This Will Sound Trivial...

Last spring, one of my friends posted on Facebook that she and her husband had just gotten their kids in bed and were about to challenge each other in Trivial Pursuit.  That's the kind of post that immediately snags my attention...What?  Trivial Pursuit, you say?  I love that game!  I haven't played in years.  (I'm not saying the posts of cats saying funny things don't get my attention, they do.  I mean, who doesn't like a sarcastic feline?)

The next time I saw them (my friends not the witty kitties) at church, I pleaded with them to come over for a couples Trivial Pursuit challenge versus me and The Voice of Reason.  It took about six months to make that happen, thanks to my perpetually busy schedule and chronically forgetful mind.  But we finally got together this past Sunday night.

Let me just say that I expected to win.  Unless I'm competing against my brother in something, I always expect to win.  It took me the better part of a decade to finally walk away with a Trivial Pursuit victory over my big brother, ditto the nightly Jeopardy match-ups we held in our living room.  But that's just the point, I grew up playing these games relentlessly.  We didn't have a lot of other things to waste our time on.  We had a TV with two channels, but unless sports, Jeopardy or The Cosby Show, Family Ties, Cheers, or Night Court was on, the TV was useless.  (And okay, I'm not gonna lie; I watched ALF.)

And we didn't have video games until pretty late in our childhood, and, to continue in a spirit of honesty, Duck Hunt and Mario Bros. were my brother's, not mine, so I technically never had video games.  And I think I'm the smarter for it.  I've been playing Jeopardy against my son this year and he knows next to nothing about Russian literature, world capitals, or potpourri, and I can only assume it's because he plays too much Madden on the Xbox.  (Though my husband thinks it's because Brainy is only nine.)

Back to Sunday night, when I lost Trivial Pursuit!  Well, actually my husband and I both lost.  But I feel my loss the most.  We were playing against a well-educated couple, so I knew it would be a tough fight.  And I'm not sure if we lost because we're intellectually inferior or because we make bad joint decisions (see also the comforter we had on our bed from 1999-2003).

More than once my husband and I would have the answer narrowed down to two choices, the right one and its doppelganger.  But every time, we went with the doppelganger and it was wrong.  The other couple beat us with six pies to our five.  Ultimately, I've decided that The Voice of Reason and I don't know enough about Fran Tarkenton or mixed drinks.
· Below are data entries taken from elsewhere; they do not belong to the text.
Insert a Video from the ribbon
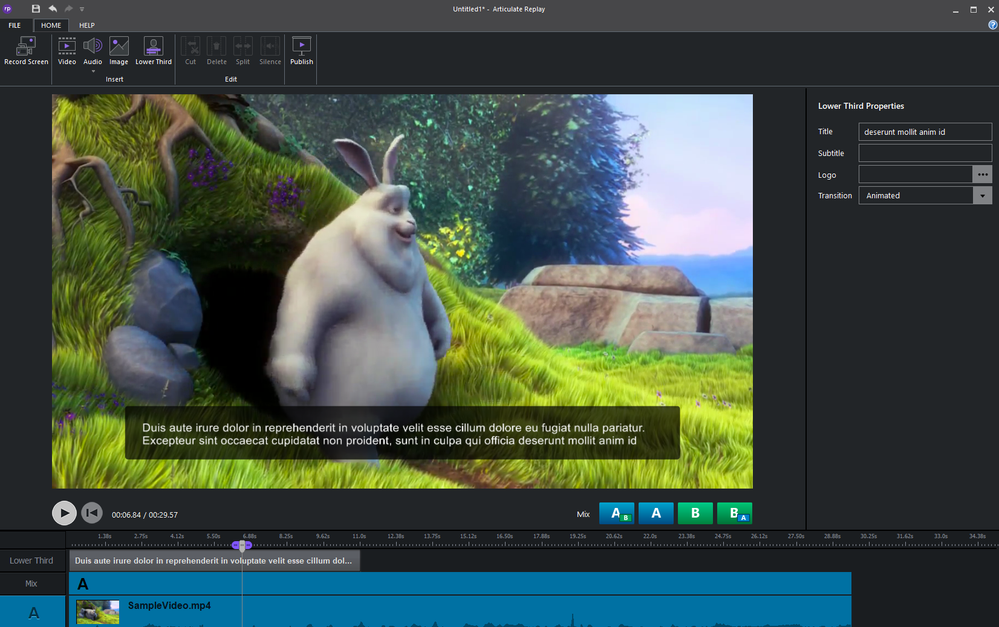Image resolution: width=999 pixels, height=627 pixels. pyautogui.click(x=67, y=46)
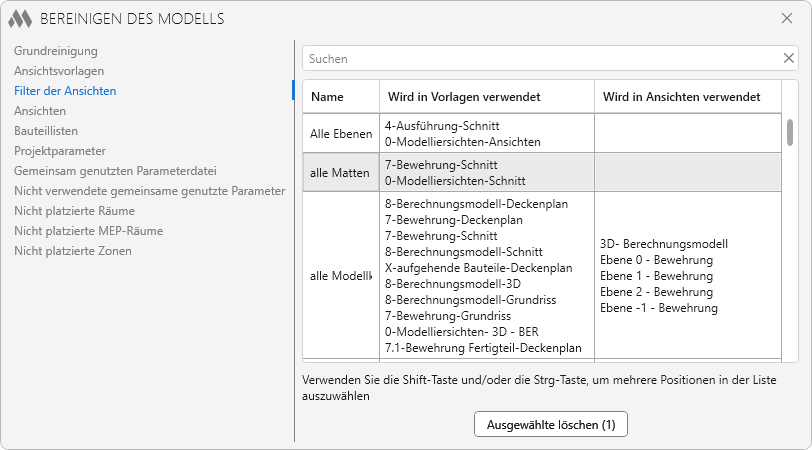Open Bauteillisten in the left list
Image resolution: width=812 pixels, height=450 pixels.
[x=46, y=131]
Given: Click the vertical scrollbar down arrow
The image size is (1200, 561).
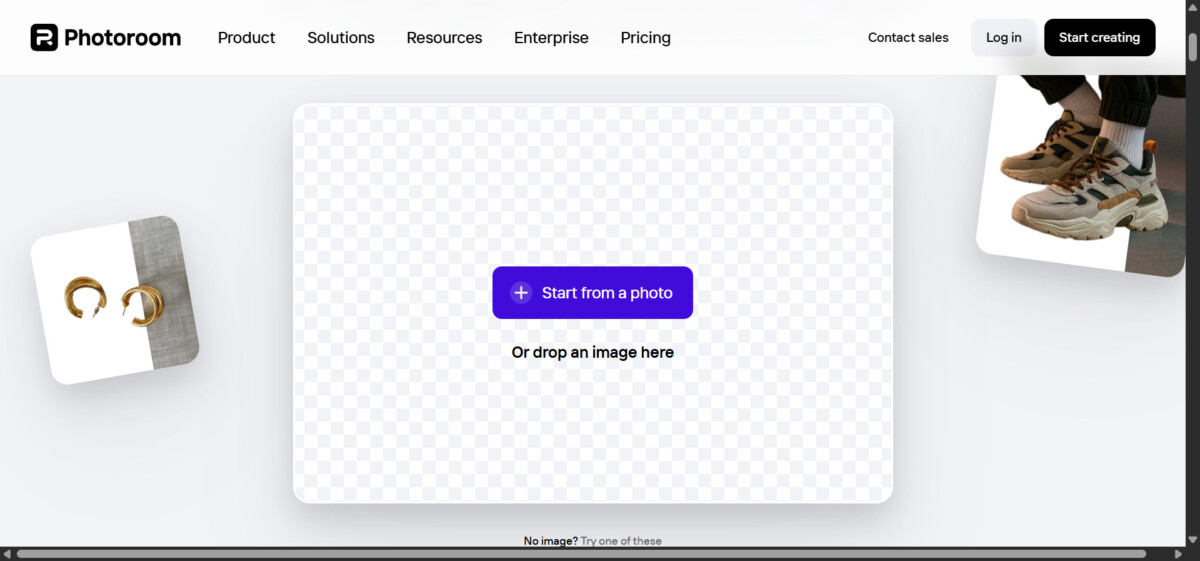Looking at the screenshot, I should (1192, 539).
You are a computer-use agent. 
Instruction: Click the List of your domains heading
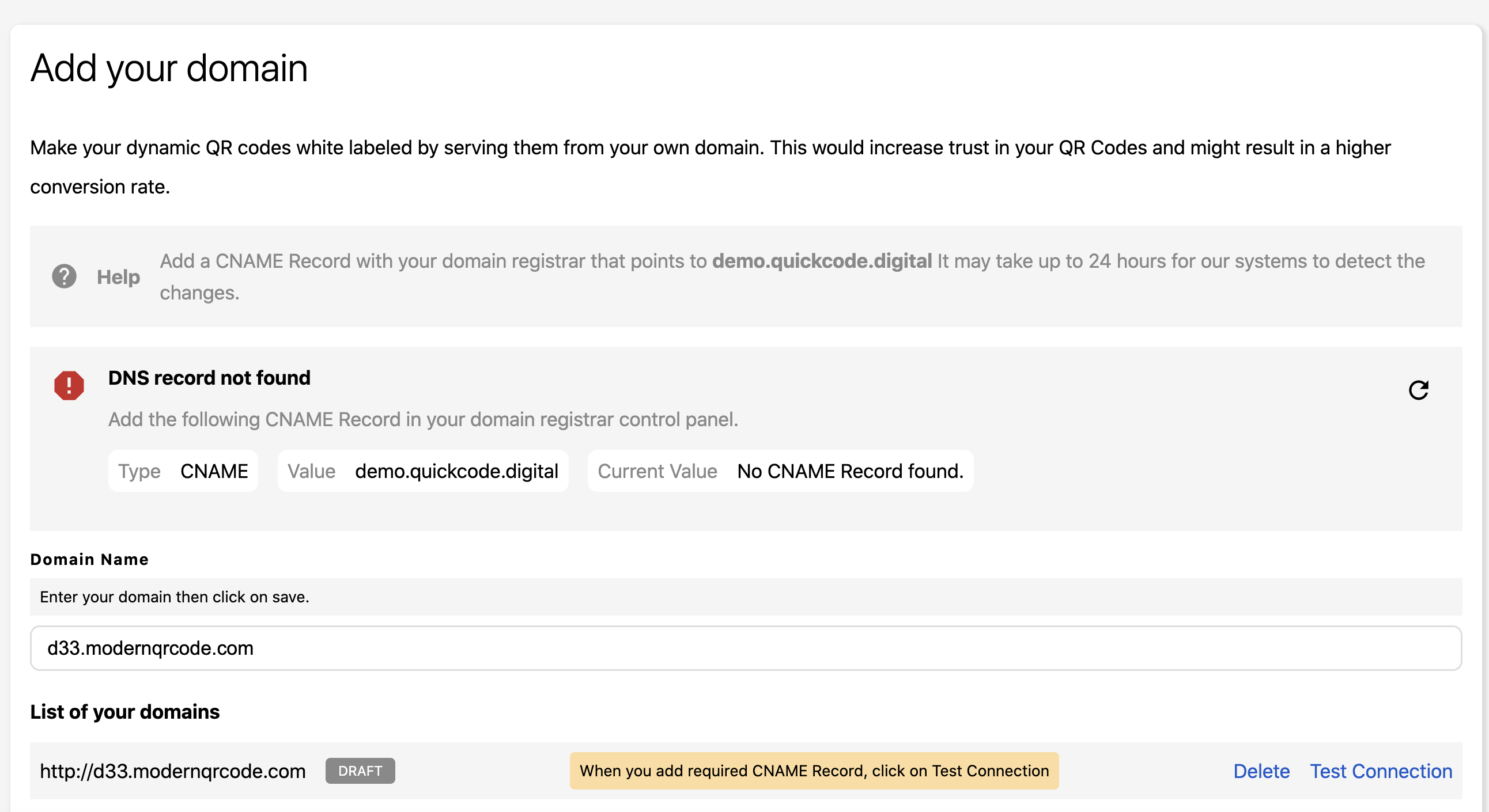(125, 712)
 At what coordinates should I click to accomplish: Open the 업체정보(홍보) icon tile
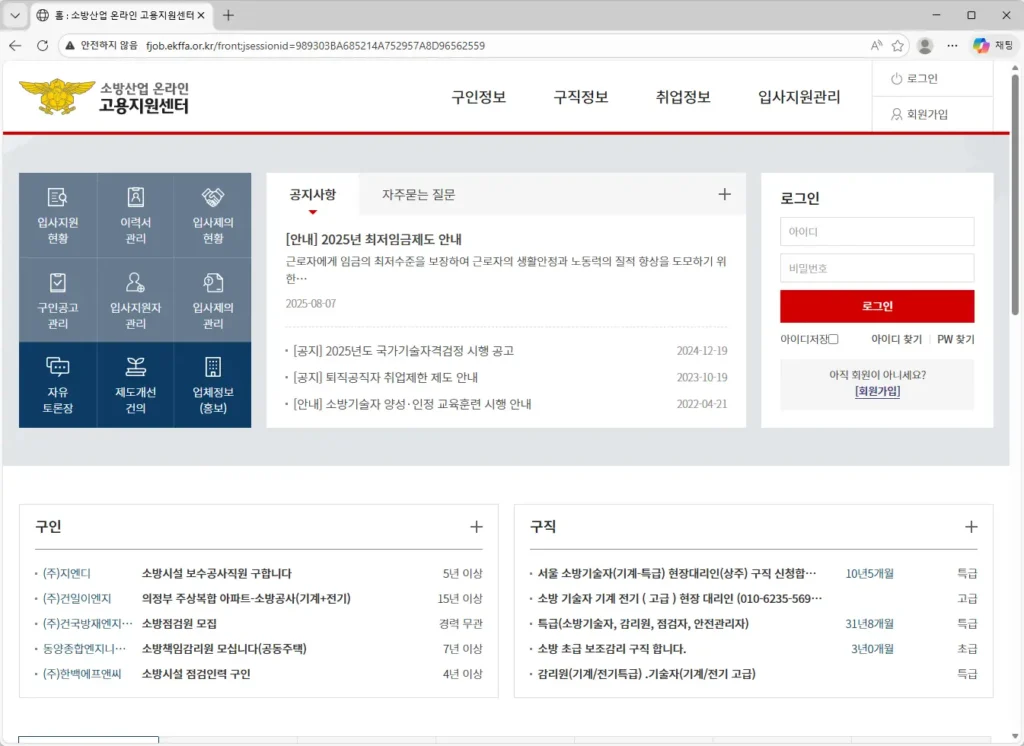coord(213,384)
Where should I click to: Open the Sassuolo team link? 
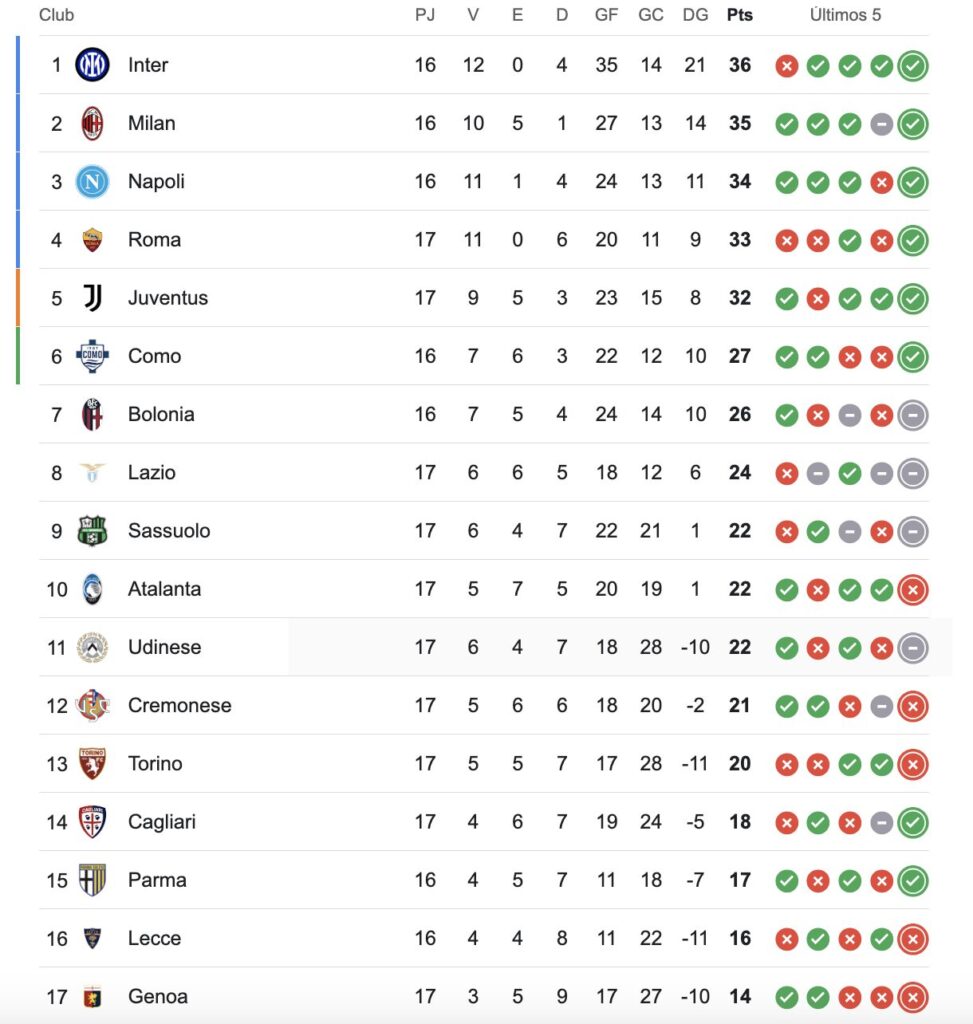pyautogui.click(x=169, y=531)
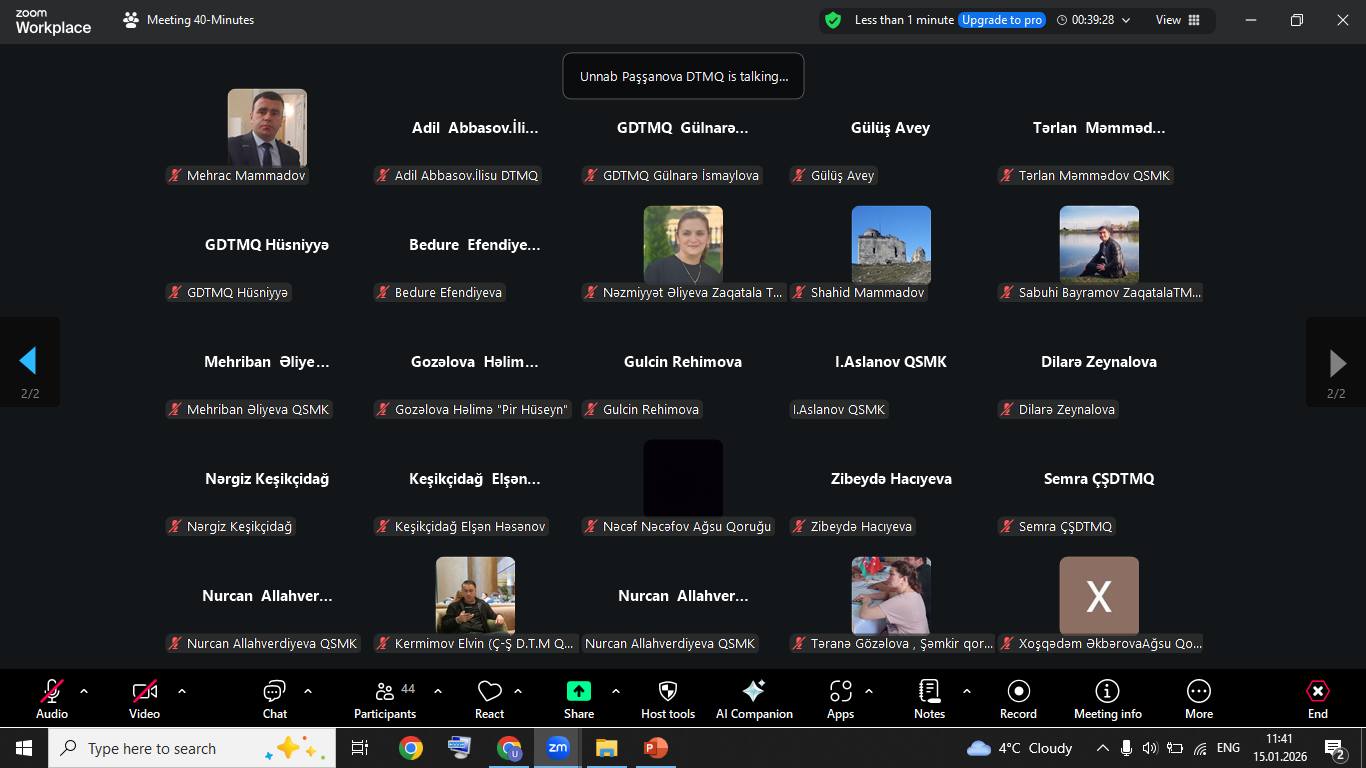Open Notes in the toolbar
Viewport: 1366px width, 768px height.
[x=929, y=698]
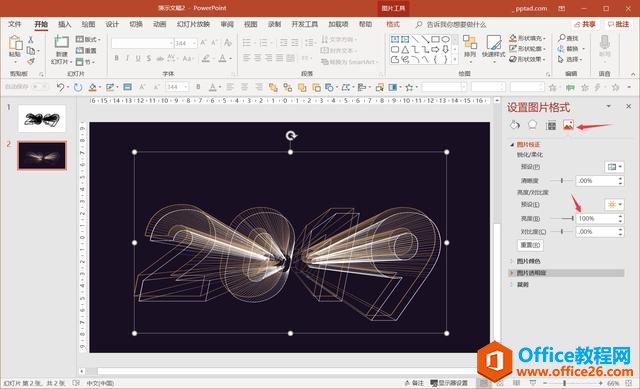Open the brightness/contrast presets dropdown

[x=614, y=204]
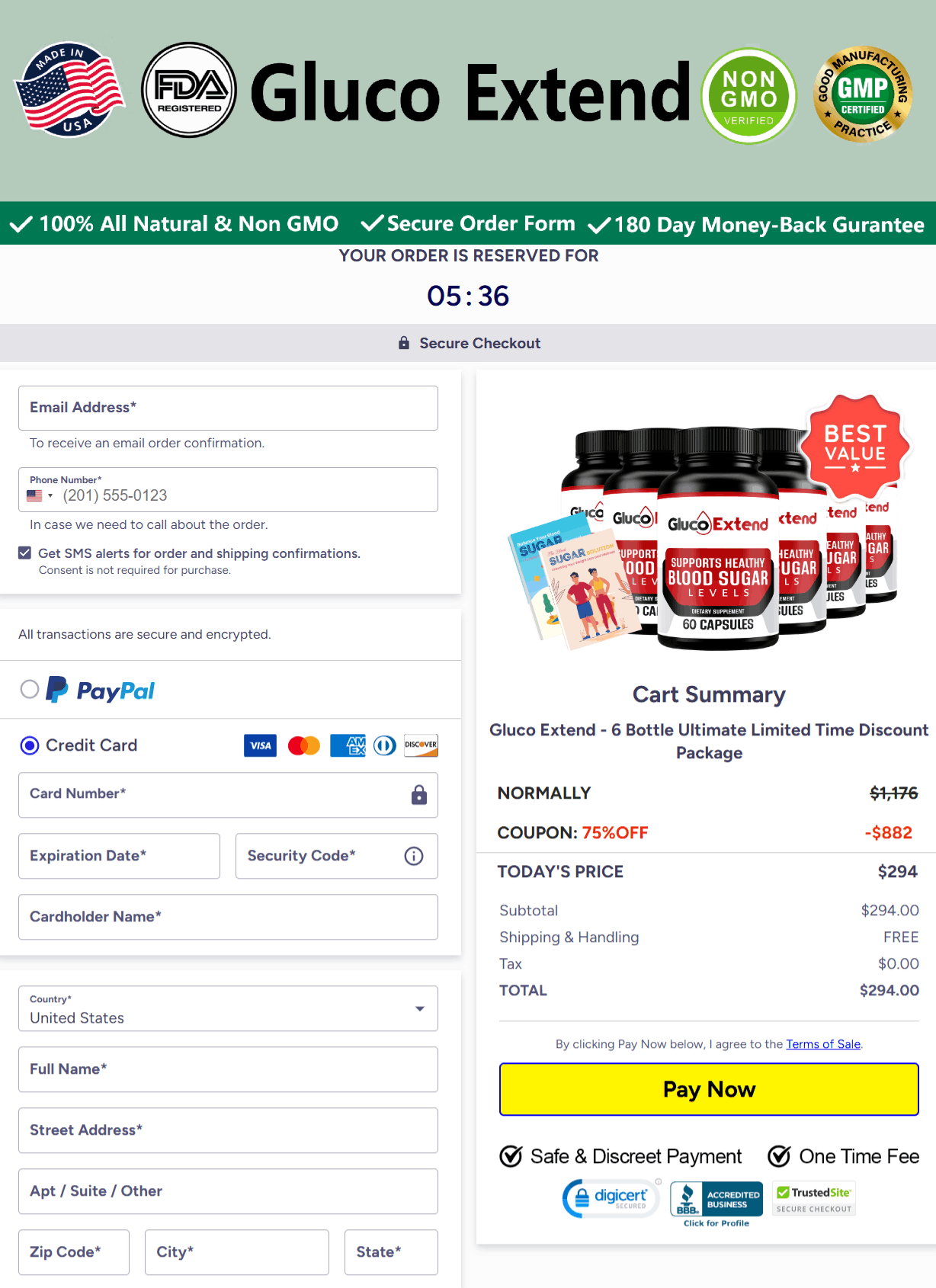Focus the Cardholder Name field
This screenshot has width=936, height=1288.
click(x=228, y=917)
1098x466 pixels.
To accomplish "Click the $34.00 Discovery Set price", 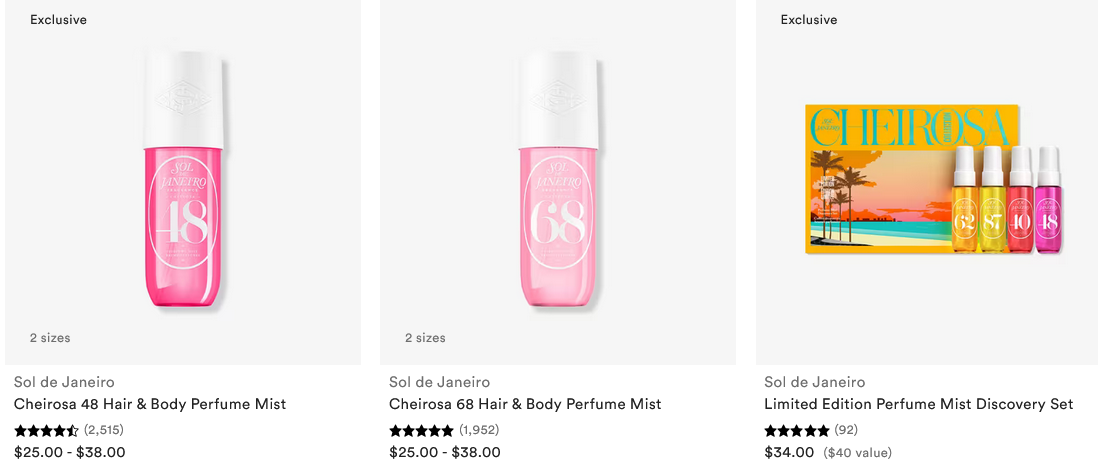I will (x=789, y=452).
I do, however, know way too much about the cast of Cheers and can usually match an author to a book title with both hands tied behind my back.  But alas it wasn't enough.  Even though, and here is the victory within the loss, I got the science question right!  (I know, it surprised me too.)  I mean, that's the whole reason I married my husband, I needed someone to answer the science and technology related questions.  But on Sunday, the science question was, "Anthracite and lignite are forms of what fossil fuel?"

The first thing I said was, "I don't know what a fossil fuel is, honey, so you'll have to answer this one."  He was thinking silently and I piped up again, "This might sound stupid, but is coal a fossil fuel, because those two words make me think of coal."  Which makes me think of that great movie, October Sky, from when Jake Gyllenhaal was younger, he's one of my favorite actors, oh wait, doesn't he have a movie out right now, I need to see that.  My husband interrupted my derailed train of thought with, "Coal is a fossil fuel, and that actually sounds like a really good answer."  So, I looked at the other couple across the table and said, "Coal."

"That is correct."  Woo-hoo!!  Both of my fists shot up in the air victoriously.  Of course the game wasn't over, so that was silly.  Meanwhile, I'm gonna have to find another use for my husband now that I don't need him to answer the science questions for me.  I guess I can just let him continue to pay all of the bills and provide for our family.  That's better than nothing.